People do major in engineering and then go to medical school, but it isn’t common and isn’t recommended owing to the fact that US medical schools value GPA above all other considerations. Meanwhile, engineering is notorious for being rather rough on your GPA.
How is engineering harder in terms of courses? Is it because of the math and science classes that are required? Also, one of the colleges I’m interested in offers chemical engineering as a major with premed emphasis. Would it be wise to to do that since I could fulfill engineering and medical school requirements?

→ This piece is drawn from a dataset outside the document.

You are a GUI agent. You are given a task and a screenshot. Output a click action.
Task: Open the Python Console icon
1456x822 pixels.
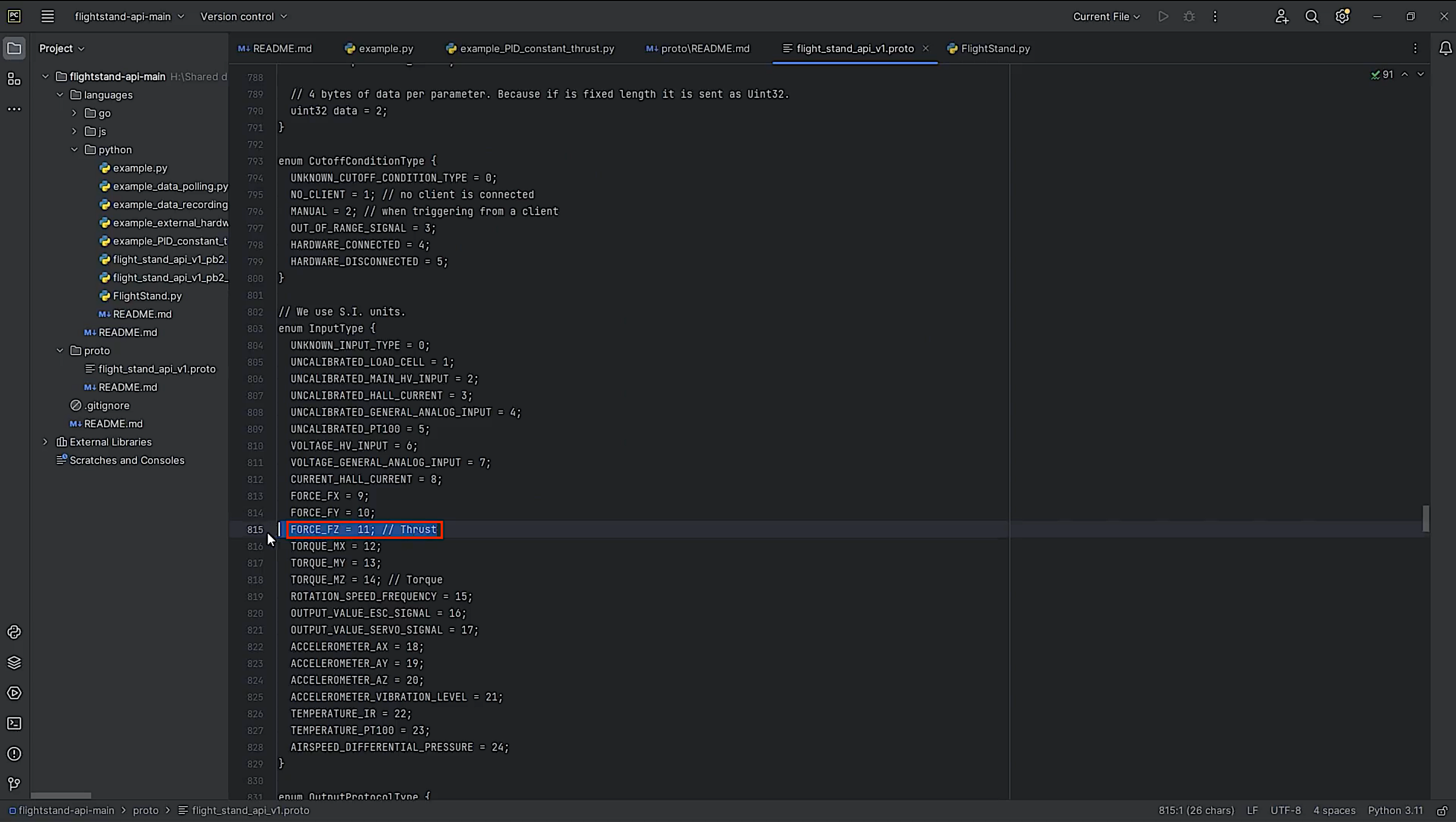click(14, 632)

Engineering is ALL math and science, far more complicated than anything you’ll run into in HS. I think that even the most talented HS students get at least a little jolt when they hit college, and the coursework just gets harder from there, MUCH harder.
It won’t be easy to fulfill the prerequisites at most schools and graduate on time because most curricula don’t have many free electives so you’ll need to take things beyond your curriculum.
The people who do best in engineering are those who are excited about the math and want to be engineers. It would be an absolute slog of that wasn’t your end goal.
That said, IF the rigor doesn’t ruin your chances, engineers can make really good doctors. It teaches critical problem solving skills and med school will be easy compared to your undergrad.
Good luck.
On a side note, pediatric oncology is a noble calling, but dealing with adult patients that die is hard. Dealing with kids that die is harder. You’ll confront that on a regular basis. Few are really cut out for that reality as they only see the hero angle. Be aware, it’s not all that, not by a long shot.
The basic problem with being an engineering major and wanting to go to medical school is that the engineering degree will require some tough courses that are not required for medical school. In addition, you’ll probably have to take some pretty tough classes for medical school that are beyond what is required for the engineering degree.
It isn’t that you can’t do well GPA wise, it is just the shear magnitude of of your schedule that makes it difficult. You are much better off taking those classes required for medical school and only those classes.